Come il motore di ricerca interpreta AMP e quali vantaggi ci sono

Accelerated Mobile Pages (AMP) è un sotto insieme di HTML5, come un framework, che permette di servire all’utente pagine web statiche più velocemente.

Sviluppato e ideato in collaborazione con diversi grossi player tra i quali Google Inc, La Stampa, Vox.com, Twitter e molti altri, AMP si prefigge di essere un framework architetturale costruito per la velocità.

Scopri di più sul progetto AMP

Ma entrando più nel dettaglio si scopre come questa “tecnologia” sia piuttosto limitata nell’uso di tag HTML, selettori CSS e Javascript (JQuery non è supportato).

Di fatti nella costruzione di pagine amp sono vietati, o da usare con restrizione, alcuni tag, tipo <script>, <frameset>, <form> ed altri.Anche i tag image, video e audio sono esclusi, tuttavia per questi vi è il corrispettivo “amp”: <amp-img>, <amp-video>, <amp-audio>.

Per quanto riguarda invece i CSS è possibile utilizzare:

  • @font-face
  • @keyframes
  • @media
  • Filtri e transizioni. Al momento sono inclusi solo opacity e transform.
  • .ecc..

Esclusi dalla lista invece:

  • * (selettore universale)
  • :not()
  • @import
  • !important
  • .ecc..

Infine anche per i javascript ci sono delle limitazioni da considerare, come la possibilità di dichiarare nell’head della pagina un solo tag script json-ld, un solo tag script che deve avere necessariamente l’attributo async, un solo tag noscript. Non ostante tutte queste restrizioni però amp permette l’utilizzo di un elemento custom sia js che css.

Per maggiori dettagli e approfondimenti la guida ufficiale del progetto AMP è il riferimento più importante a cui prestare attenzione.

Dopo questa breve panoramica sulla struttura e funzionalità del framework bisogna anche chiedersi se, al momento, vale la pena costruire pagine AMP per il proprio sito web.

La risposta è dipende! Dipende infatti da cosa la vostra utenza richiede, dipende dalla tipologia di sito (attualmente AMP è pensato per siti di news, blog ecc), dipende dalla nicchia di riferimento in cui operate.

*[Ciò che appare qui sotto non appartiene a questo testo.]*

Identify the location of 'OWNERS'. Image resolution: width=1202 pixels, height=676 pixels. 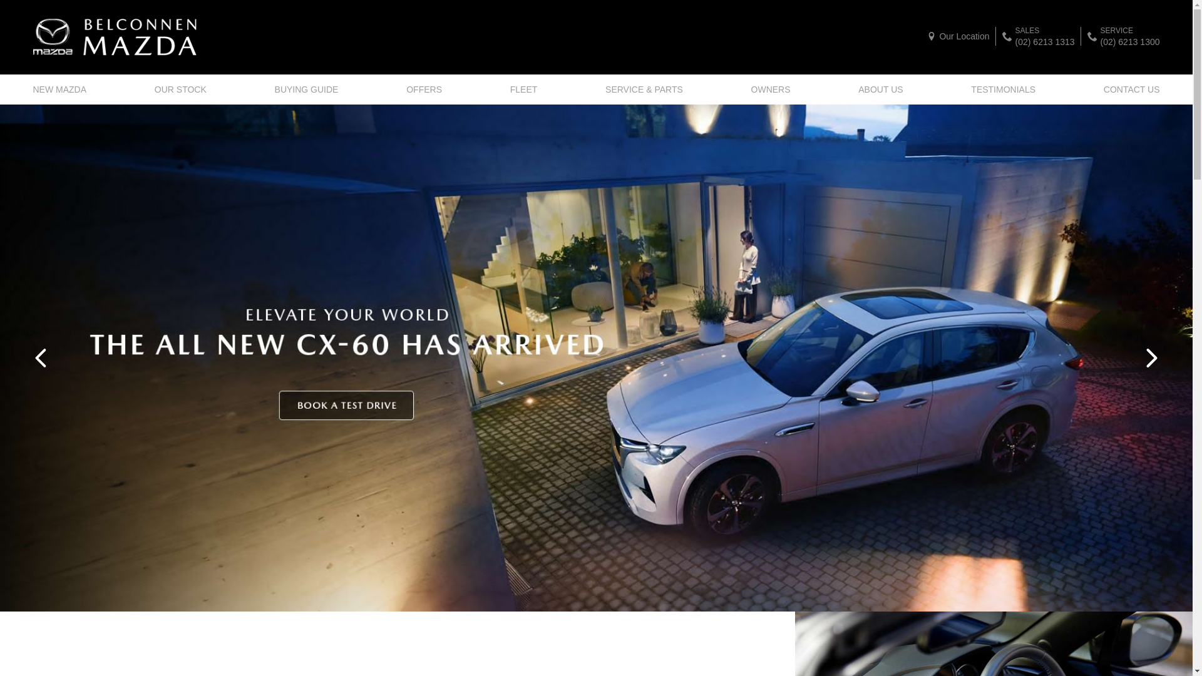
(770, 88). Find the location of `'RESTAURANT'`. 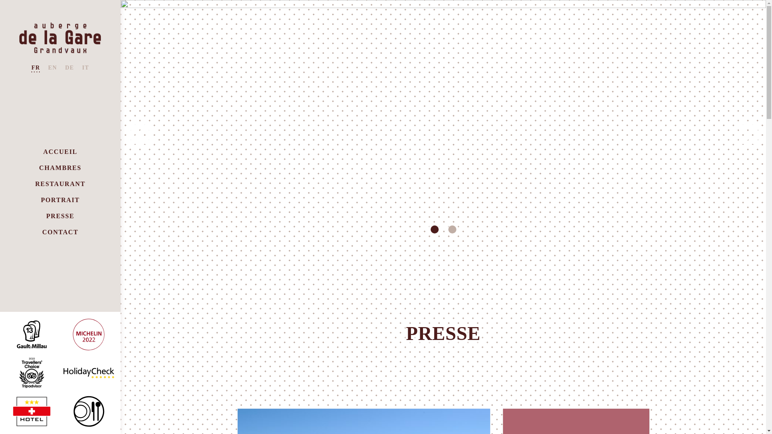

'RESTAURANT' is located at coordinates (34, 184). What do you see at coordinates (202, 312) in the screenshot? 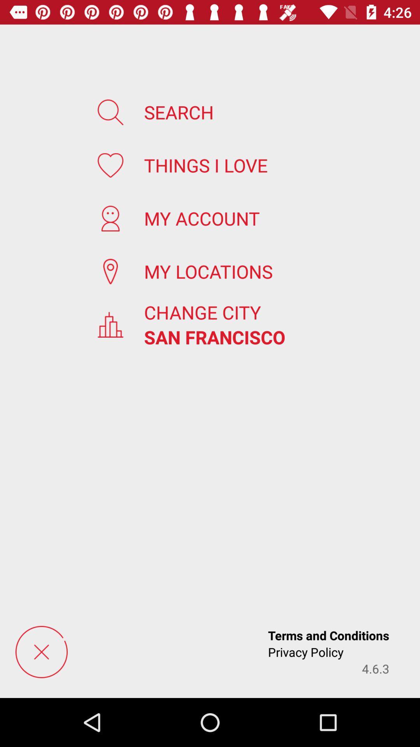
I see `the item below the my locations app` at bounding box center [202, 312].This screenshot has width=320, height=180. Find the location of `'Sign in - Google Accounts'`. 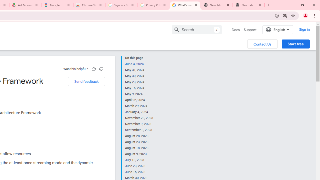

Per quanto riguarda la SEO al momento non ci sono dichiarazioni ufficiali però Google sembra far intuire che in un futuro breve i siti che dispongono di tale tecnologia potrebbero ottenere una maggiore visibilità su SERP mobile. Questo in parte è già vero, infatti provando a digitare da smartphone la parola “ferrari” compare un carosello:

SEO AMP: Cosa mostrano le SERP sulla ricerca Ferrari

Come si nota, il box è posizionato nella parte alta della ricerca ed è subito identificabile dal fatto che sotto ogni notizia del carosello compare il simbolo (AMP) e un tempo che indica quanto la notizia è “fresca”. Cliccando nella notizia, Google serve la pagina del sito precaricata nella sua cache (attraverso un iframe javascript) in modo da rendere istantaneo il caricamento. Di fatto l’utente non lascia il motore di ricerca, anche se la pagina amp rimane fisicamente presente nel sito ufficiale, ma viene appunto servito il contenuto presente in google cache attraverso un iframe permettendo in questo modo di velocizzare di parecchio i tempi di caricamento. In conclusione, e come già anticipato, AMP non è per tutti i siti ma si rivolge principalmente a chi fa uso di notizie come mezzo principale del sito, però per chi volesse sperimentare e provare l’impatto delle “super pagine mobile” elenchiamo alcuni plugin e moduli per i vari CMS:

WordPress

https://it.wordpress.org/plugins/custom-amp-accelerated-mobile-pages/

https://it.wordpress.org/plugins/pagefrog/

https://it.wordpress.org/plugins/amp-analytics/

Joomla

http://extensions.joomla.org/extensions/extension/site-management/seo-a-metadata/wbamp-community-edition (ancora in fase di miglioramenti e sviluppo)

Drupal

https://www.drupal.org/project/amp

Volutamente sono esclusi Magento, Prestashop e più in generale i CMS e-commerce poiché non riteniamo tale tecnologia sufficientemente evoluta per essere applicata a siti che per forza di cose devono fare dell’appeal visivo uno dei punti cardini.